The Compression Problem
Generating hypotheses is a storage problem. Choosing which ones to advance is not.
In biotech, progress is often framed as a data problem.
More sequencing.
More screening.
More real-world evidence.
And now, increasingly—
More AI.
The implicit assumption is straightforward—if we can generate and access enough information, insight will follow.
That assumption is worth revisiting.
Biology does not lack for information.
Over the past several decades, the industry has built one of the largest filing cabinets in any field of science:
Genomic datasets
High-throughput screens
Clinical trial results
Real-world evidence
The constraint has never been storage.
It has been understanding.
The human genome was the ultimate filing cabinet. Thirty years later the constraint is still understanding, not storage.
There is a difference between storing information and compressing it.
A system that stores information can recall facts.
A system that compresses information extracts structure.
It learns what matters.
This distinction sits at the center of the current AI narrative.
Today’s systems are remarkably effective at accessing and organizing information. With the right inputs, they can synthesize large volumes of data into coherent outputs.
They retrieve.
They recombine.
They respond.
But they do not, in any meaningful sense, learn from experience after deployment. New information is incorporated into context—temporarily—not into the underlying structure of the system.

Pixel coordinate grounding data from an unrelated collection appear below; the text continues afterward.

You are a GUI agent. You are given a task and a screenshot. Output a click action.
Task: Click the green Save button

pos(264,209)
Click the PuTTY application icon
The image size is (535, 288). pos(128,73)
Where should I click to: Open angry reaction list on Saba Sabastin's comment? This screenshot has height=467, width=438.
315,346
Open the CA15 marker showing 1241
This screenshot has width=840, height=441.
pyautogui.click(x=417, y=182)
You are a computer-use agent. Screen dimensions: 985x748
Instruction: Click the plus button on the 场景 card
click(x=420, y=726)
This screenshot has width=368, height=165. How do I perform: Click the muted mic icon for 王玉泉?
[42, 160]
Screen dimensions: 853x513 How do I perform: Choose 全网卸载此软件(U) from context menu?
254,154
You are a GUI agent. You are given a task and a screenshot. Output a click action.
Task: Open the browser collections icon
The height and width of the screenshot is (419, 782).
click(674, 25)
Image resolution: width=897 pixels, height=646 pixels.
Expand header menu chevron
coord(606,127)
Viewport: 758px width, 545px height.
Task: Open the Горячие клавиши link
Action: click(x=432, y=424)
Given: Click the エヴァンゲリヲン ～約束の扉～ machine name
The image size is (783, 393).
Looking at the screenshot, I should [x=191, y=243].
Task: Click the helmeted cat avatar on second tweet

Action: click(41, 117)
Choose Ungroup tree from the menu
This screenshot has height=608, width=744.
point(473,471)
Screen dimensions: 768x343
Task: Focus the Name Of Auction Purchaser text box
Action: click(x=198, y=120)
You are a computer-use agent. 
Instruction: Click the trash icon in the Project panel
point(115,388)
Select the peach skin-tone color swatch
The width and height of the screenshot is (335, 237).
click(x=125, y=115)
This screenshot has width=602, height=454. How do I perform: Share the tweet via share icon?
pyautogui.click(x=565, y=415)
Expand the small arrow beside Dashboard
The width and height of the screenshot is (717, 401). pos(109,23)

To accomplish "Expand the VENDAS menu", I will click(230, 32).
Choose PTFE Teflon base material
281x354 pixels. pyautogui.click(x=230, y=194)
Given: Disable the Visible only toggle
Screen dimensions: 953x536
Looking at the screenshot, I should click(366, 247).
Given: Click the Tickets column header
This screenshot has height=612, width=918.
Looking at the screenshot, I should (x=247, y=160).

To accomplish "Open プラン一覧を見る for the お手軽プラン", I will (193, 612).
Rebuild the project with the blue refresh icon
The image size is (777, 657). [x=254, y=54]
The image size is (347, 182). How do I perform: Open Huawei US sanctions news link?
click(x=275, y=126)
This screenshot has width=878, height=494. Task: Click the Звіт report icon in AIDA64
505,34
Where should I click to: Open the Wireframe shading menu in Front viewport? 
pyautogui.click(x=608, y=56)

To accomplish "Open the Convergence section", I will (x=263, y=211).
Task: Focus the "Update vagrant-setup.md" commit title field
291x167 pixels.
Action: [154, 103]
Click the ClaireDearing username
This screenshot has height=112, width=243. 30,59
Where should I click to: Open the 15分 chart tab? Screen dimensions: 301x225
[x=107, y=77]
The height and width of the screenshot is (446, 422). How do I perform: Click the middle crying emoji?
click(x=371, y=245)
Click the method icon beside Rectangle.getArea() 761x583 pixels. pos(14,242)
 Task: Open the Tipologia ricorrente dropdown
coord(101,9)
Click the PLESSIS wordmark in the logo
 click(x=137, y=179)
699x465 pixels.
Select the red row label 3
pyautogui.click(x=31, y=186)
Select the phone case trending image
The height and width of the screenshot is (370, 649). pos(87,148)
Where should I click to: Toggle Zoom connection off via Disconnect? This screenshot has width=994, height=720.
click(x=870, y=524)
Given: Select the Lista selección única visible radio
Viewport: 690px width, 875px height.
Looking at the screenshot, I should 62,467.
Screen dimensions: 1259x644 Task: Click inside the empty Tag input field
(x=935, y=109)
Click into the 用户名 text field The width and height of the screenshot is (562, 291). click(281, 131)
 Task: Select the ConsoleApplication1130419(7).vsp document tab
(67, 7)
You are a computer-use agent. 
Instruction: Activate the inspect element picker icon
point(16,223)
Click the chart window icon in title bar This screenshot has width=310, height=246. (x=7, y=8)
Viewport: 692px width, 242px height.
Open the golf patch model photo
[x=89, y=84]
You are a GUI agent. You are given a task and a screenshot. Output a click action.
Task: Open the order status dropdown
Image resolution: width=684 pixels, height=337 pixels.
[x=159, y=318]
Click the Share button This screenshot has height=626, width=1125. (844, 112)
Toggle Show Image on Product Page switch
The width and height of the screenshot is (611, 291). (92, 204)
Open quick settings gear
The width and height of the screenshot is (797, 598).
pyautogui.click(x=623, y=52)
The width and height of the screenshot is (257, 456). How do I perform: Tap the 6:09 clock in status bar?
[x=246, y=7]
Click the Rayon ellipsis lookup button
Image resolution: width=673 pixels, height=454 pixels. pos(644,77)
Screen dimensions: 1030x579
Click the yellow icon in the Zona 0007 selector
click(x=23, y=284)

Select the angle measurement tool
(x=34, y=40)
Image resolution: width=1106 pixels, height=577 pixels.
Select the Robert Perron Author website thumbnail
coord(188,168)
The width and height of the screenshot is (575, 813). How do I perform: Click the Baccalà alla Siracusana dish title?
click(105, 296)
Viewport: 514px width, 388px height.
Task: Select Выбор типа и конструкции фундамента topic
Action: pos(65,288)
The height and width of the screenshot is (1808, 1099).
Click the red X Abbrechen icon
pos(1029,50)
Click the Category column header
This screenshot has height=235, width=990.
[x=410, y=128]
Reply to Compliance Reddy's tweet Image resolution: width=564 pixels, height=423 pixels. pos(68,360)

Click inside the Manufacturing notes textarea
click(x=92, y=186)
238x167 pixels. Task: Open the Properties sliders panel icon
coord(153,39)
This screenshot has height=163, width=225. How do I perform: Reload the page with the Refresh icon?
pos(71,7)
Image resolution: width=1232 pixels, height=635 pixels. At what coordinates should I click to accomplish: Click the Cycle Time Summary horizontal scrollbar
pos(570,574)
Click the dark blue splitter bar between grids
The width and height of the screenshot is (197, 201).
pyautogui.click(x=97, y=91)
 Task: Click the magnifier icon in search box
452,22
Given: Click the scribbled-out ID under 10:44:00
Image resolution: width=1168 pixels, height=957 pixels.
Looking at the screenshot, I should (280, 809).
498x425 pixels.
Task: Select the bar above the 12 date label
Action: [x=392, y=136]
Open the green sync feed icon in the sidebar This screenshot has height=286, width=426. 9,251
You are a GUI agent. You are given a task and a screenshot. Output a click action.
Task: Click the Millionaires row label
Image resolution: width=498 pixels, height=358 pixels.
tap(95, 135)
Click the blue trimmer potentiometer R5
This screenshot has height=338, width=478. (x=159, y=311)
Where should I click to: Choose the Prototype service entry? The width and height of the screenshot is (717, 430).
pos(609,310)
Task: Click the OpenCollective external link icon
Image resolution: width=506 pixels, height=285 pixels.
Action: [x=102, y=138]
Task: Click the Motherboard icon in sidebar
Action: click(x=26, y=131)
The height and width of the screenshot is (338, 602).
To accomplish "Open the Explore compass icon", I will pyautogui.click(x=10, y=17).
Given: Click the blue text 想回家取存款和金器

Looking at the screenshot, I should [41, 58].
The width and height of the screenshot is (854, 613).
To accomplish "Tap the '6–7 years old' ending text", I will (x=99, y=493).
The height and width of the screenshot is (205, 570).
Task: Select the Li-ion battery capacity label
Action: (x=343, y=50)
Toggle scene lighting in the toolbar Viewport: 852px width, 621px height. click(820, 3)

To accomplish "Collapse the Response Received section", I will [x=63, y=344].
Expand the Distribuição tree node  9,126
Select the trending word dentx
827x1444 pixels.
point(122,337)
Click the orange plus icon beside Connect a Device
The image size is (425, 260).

A larger filing cabinet is still a filing cabinet.
This raises a more important question.
If AI is being positioned as a driver of drug discovery, what exactly is it improving?
In most industries, the answer to that question can remain vague. AI shows up in operating margins, headcount efficiency, or workflow optimization—diffuse benefits that are difficult to isolate and often, challenging to quantify.
Biotech is different.
Value is created at discrete inflection points:
Target selection
Preclinical validation
Clinical outcomes
Each of these ultimately resolves into a small set of variables:
Time
Cost
Probability
For AI to be economically meaningful in drug development, it must move at least one of them.
If it does not, it is not changing value. It is changing workflow.
This becomes particularly relevant in the current wave of AI-native biotech companies.
These are not companies that simply use AI. They are companies whose reason for existence is AI.
Implicitly, they are making a stronger claim:
That AI can improve the core economics of drug discovery.
That claim can be evaluated.
If AI primarily increases idea generation, the result is predictable:
More targets
More programs
More shots on goal
But not necessarily a higher probability that any individual program succeeds.
In that world, activity increases.
Productivity may not.
If, on the other hand, AI improves selection—the ability to distinguish signal from noise, causality from correlation—then the impact is different.
Fewer, better programs.
Capital allocated more efficiently.
Higher probability of success.
Early on, these two paths are difficult to distinguish.
Both produce:
Compelling narratives
Large datasets
Platform claims
References to proprietary models
Only one changes outcomes.
This is where the distinction between storage and compression becomes more than conceptual.
Generating hypotheses is a storage problem.
Choosing which ones to advance is a compression problem.
Biology has historically struggled with the second.
There is also a practical challenge.
Even if AI is improving outcomes, it may be difficult to prove in real time.
Drug development operates on long timelines.
Sample sizes are small.
Attribution is unclear.
Was the success due to better biology—or better selection?
The answer is often unknowable in the moment.
Which creates a dynamic very familiar in biotech.
Narratives emerge before evidence.
Signals are inferred before they are measured.
And credibility becomes a function of belief rather than data—at least temporarily.
None of this is to suggest that AI will not matter in drug discovery.
It already does.
The question is where.
If it remains a retrieval system, it will expand the universe of ideas.
If it becomes a learning system, it may change how those ideas are evaluated.
That distinction is not semantic.
It is economic.
Biology does not lack for hypotheses.
It lacks for knowing which ones deserve to survive.
The next bottleneck in drug development may not be generating ideas—
but developing systems, human or otherwise, that know which ones to kill.